• Input for this task:
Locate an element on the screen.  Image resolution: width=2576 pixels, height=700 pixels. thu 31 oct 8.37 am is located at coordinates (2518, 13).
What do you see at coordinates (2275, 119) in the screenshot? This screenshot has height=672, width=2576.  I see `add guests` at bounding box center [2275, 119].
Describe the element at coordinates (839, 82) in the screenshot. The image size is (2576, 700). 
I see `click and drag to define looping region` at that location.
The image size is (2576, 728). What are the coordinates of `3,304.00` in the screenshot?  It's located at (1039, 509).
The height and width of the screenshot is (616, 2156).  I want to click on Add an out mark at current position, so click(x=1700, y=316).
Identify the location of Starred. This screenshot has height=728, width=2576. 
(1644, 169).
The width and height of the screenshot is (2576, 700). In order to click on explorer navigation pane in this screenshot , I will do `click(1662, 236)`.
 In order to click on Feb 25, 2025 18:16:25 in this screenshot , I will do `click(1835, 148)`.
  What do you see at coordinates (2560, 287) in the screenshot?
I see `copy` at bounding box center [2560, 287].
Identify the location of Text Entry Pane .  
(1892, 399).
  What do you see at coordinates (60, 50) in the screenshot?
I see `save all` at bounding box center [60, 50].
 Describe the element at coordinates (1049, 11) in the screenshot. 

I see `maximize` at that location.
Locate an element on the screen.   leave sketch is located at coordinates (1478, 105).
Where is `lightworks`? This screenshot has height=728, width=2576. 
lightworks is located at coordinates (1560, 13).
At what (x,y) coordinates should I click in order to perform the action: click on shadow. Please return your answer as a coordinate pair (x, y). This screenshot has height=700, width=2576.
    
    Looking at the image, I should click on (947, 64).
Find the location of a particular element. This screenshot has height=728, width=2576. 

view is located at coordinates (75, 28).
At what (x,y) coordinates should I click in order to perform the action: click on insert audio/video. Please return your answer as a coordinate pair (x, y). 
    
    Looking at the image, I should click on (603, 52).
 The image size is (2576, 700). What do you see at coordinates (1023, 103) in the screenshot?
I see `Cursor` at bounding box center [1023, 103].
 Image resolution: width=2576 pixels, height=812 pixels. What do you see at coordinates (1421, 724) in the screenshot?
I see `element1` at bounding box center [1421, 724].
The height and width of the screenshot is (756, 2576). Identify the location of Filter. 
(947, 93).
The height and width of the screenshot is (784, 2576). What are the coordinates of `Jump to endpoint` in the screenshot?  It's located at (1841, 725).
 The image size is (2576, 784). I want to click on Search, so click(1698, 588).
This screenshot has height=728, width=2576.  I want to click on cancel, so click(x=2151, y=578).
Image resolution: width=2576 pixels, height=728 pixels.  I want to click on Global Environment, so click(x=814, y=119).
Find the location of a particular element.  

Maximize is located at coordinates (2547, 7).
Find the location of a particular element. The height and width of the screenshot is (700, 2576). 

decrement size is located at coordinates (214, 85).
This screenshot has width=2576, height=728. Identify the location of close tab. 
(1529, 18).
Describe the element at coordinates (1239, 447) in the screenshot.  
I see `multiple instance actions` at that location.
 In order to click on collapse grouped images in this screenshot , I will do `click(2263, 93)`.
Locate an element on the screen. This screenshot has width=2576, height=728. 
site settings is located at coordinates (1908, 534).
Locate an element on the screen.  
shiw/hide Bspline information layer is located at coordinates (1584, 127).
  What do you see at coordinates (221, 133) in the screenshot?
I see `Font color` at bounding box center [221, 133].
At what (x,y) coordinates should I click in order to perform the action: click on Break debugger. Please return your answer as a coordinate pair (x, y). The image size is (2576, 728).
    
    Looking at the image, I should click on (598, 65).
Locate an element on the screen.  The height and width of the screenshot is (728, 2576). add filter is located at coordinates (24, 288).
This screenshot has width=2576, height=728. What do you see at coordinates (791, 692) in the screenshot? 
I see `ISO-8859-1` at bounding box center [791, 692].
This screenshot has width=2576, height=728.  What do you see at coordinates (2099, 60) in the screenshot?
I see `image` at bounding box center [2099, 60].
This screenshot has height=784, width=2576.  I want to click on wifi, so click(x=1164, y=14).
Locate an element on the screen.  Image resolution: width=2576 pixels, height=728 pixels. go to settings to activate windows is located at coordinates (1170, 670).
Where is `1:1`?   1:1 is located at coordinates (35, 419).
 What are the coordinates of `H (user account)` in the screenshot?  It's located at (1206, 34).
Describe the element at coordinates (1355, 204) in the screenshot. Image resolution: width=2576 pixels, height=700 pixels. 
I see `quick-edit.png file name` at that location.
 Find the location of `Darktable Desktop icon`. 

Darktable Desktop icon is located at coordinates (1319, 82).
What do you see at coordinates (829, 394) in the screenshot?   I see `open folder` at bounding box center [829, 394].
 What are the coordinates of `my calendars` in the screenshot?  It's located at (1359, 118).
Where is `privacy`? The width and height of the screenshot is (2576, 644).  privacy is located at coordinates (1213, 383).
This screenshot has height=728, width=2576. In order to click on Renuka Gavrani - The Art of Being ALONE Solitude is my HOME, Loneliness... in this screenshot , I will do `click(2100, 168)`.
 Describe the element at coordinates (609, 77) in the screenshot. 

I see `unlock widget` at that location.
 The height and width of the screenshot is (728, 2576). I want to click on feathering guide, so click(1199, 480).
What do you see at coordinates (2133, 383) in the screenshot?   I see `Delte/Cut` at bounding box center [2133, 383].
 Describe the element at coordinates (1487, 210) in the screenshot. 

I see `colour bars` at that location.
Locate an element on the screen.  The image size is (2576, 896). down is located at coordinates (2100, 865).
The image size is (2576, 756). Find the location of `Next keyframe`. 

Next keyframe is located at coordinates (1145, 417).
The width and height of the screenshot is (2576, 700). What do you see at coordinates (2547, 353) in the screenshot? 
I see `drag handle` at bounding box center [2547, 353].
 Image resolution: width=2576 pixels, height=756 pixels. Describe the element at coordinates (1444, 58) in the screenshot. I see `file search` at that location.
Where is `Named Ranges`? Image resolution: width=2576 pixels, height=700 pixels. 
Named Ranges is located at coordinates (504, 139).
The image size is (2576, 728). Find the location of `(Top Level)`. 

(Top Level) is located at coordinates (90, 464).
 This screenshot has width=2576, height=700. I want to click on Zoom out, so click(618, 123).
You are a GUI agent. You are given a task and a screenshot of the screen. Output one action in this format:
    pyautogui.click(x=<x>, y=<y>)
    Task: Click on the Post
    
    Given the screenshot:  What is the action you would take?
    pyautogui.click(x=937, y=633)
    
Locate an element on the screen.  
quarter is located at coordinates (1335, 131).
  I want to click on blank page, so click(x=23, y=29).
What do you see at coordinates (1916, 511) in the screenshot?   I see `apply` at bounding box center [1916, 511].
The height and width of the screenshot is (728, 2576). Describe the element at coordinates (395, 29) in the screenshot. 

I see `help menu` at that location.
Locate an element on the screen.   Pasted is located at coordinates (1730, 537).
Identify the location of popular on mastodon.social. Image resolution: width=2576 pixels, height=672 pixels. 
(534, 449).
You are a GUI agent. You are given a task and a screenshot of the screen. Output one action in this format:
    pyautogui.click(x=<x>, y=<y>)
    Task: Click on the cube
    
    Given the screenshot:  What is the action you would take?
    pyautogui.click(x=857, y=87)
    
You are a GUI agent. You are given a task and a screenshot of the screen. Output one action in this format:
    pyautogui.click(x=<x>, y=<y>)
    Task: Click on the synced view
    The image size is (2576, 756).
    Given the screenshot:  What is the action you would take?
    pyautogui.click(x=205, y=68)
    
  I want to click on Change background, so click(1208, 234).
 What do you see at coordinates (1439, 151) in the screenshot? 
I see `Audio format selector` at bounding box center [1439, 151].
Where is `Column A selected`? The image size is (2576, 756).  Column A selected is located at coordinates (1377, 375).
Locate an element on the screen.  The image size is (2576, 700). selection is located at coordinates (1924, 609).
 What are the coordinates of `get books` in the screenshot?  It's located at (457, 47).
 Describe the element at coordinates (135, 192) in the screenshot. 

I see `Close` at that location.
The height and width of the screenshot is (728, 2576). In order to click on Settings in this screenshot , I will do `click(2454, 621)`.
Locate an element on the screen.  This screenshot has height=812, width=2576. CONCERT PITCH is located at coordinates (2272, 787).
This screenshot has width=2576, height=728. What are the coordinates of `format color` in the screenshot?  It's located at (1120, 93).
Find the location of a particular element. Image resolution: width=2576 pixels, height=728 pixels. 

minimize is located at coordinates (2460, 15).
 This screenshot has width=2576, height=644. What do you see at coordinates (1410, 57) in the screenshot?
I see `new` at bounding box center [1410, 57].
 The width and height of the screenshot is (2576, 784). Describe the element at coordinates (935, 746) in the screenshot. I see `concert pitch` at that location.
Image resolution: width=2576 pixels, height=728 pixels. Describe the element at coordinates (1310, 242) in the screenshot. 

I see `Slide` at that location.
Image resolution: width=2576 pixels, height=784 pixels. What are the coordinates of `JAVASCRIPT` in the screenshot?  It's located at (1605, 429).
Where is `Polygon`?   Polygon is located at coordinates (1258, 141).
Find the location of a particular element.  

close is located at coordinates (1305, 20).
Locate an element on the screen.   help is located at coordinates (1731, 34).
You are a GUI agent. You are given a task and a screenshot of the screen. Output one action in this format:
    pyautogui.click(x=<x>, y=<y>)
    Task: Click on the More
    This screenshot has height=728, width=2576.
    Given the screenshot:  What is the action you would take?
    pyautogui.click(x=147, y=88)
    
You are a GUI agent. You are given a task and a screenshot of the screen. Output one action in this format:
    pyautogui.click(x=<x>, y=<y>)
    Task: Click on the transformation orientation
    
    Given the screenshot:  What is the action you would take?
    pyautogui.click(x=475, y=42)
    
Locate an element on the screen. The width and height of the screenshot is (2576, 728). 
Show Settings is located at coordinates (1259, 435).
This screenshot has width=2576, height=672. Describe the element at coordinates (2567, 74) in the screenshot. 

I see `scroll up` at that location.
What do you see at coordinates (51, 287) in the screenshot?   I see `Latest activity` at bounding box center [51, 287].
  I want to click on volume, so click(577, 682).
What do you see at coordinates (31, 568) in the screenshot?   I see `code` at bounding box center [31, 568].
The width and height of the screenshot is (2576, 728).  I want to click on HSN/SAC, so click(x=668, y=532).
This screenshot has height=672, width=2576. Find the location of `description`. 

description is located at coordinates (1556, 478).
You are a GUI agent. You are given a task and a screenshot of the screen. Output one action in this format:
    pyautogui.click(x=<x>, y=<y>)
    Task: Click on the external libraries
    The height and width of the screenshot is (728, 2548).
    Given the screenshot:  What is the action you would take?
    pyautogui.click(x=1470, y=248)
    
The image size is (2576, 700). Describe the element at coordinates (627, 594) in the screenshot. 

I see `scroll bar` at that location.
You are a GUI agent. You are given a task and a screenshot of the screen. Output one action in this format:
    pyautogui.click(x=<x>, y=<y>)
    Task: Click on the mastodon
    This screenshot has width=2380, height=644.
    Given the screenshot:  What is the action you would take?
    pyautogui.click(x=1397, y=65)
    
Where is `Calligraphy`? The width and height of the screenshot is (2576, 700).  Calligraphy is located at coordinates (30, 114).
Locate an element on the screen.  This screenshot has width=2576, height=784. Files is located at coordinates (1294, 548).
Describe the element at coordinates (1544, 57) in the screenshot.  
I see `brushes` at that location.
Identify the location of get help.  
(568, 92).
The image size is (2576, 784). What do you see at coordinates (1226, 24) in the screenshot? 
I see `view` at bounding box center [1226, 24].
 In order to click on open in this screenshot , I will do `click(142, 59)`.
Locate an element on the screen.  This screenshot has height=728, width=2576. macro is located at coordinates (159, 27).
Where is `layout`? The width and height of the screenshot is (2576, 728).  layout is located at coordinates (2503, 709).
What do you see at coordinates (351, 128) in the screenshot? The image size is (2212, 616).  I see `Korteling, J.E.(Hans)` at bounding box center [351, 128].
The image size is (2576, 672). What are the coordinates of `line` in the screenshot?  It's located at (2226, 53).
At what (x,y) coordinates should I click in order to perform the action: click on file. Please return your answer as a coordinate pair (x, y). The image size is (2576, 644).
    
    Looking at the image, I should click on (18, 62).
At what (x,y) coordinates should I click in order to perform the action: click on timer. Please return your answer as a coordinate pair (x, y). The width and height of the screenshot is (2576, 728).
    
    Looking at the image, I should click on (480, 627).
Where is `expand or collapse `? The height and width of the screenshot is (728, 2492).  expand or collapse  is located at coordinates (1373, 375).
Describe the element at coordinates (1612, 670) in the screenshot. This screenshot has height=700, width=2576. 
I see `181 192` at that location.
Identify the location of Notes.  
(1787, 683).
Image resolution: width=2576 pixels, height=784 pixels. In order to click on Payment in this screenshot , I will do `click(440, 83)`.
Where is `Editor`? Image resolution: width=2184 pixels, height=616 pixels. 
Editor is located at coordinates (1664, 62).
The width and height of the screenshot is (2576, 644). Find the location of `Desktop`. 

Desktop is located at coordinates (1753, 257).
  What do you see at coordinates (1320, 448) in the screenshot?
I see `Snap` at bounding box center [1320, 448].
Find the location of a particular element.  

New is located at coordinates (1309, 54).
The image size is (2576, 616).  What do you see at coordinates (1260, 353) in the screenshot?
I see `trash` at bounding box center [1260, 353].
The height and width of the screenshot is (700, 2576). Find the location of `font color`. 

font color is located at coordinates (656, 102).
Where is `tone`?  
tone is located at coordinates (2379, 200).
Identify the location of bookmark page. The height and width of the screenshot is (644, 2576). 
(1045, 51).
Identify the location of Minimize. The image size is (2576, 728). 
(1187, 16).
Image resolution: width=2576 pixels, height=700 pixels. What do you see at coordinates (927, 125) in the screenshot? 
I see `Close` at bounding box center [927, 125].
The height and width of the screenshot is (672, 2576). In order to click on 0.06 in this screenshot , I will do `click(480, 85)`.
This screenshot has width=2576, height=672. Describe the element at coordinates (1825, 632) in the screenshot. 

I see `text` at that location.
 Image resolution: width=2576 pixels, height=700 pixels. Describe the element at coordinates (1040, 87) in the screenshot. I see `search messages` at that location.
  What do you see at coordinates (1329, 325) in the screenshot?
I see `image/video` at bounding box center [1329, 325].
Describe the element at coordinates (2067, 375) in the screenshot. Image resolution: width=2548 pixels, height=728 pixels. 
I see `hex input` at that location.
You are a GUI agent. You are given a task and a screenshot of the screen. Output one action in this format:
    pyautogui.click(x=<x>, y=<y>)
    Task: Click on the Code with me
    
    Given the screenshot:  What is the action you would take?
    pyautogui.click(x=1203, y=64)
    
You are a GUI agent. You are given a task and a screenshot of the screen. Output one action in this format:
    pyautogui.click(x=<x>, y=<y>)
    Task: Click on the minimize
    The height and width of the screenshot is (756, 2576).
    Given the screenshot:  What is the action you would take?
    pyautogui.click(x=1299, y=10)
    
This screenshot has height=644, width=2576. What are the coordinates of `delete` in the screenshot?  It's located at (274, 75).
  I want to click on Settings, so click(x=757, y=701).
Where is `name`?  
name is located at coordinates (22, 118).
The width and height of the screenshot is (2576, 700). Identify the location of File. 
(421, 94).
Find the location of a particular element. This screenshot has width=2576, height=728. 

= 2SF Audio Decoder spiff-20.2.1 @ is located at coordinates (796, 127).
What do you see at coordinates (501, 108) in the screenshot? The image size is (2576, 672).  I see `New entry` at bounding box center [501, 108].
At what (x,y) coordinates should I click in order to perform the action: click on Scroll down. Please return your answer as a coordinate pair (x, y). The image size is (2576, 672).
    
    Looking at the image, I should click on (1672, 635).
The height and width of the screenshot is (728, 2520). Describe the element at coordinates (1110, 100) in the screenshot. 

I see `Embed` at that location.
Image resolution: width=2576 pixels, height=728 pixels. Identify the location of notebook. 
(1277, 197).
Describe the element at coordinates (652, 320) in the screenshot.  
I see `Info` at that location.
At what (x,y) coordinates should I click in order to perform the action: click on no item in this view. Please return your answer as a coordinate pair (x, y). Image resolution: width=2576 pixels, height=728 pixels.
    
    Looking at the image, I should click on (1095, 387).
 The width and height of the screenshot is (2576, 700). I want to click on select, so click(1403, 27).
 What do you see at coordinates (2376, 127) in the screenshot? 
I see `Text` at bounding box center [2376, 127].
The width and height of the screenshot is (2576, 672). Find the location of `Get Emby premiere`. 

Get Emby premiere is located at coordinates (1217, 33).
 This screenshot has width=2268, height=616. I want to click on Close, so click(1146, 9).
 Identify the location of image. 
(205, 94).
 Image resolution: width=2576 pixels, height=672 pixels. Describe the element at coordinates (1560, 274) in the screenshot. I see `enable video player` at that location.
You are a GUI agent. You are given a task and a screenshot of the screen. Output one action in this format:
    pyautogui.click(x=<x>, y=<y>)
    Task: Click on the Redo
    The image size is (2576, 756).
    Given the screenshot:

• Short problem:
Please reproduce the records word for word, from the line containing "The width and height of the screenshot is (2576, 700). Identify" through the line containing "coordinates (796, 127).", including both of those lines.

• Result of this exercise:
The width and height of the screenshot is (2576, 700). Identify the location of File. 
(421, 94).
Find the location of a particular element. This screenshot has width=2576, height=728. 

= 2SF Audio Decoder spiff-20.2.1 @ is located at coordinates (796, 127).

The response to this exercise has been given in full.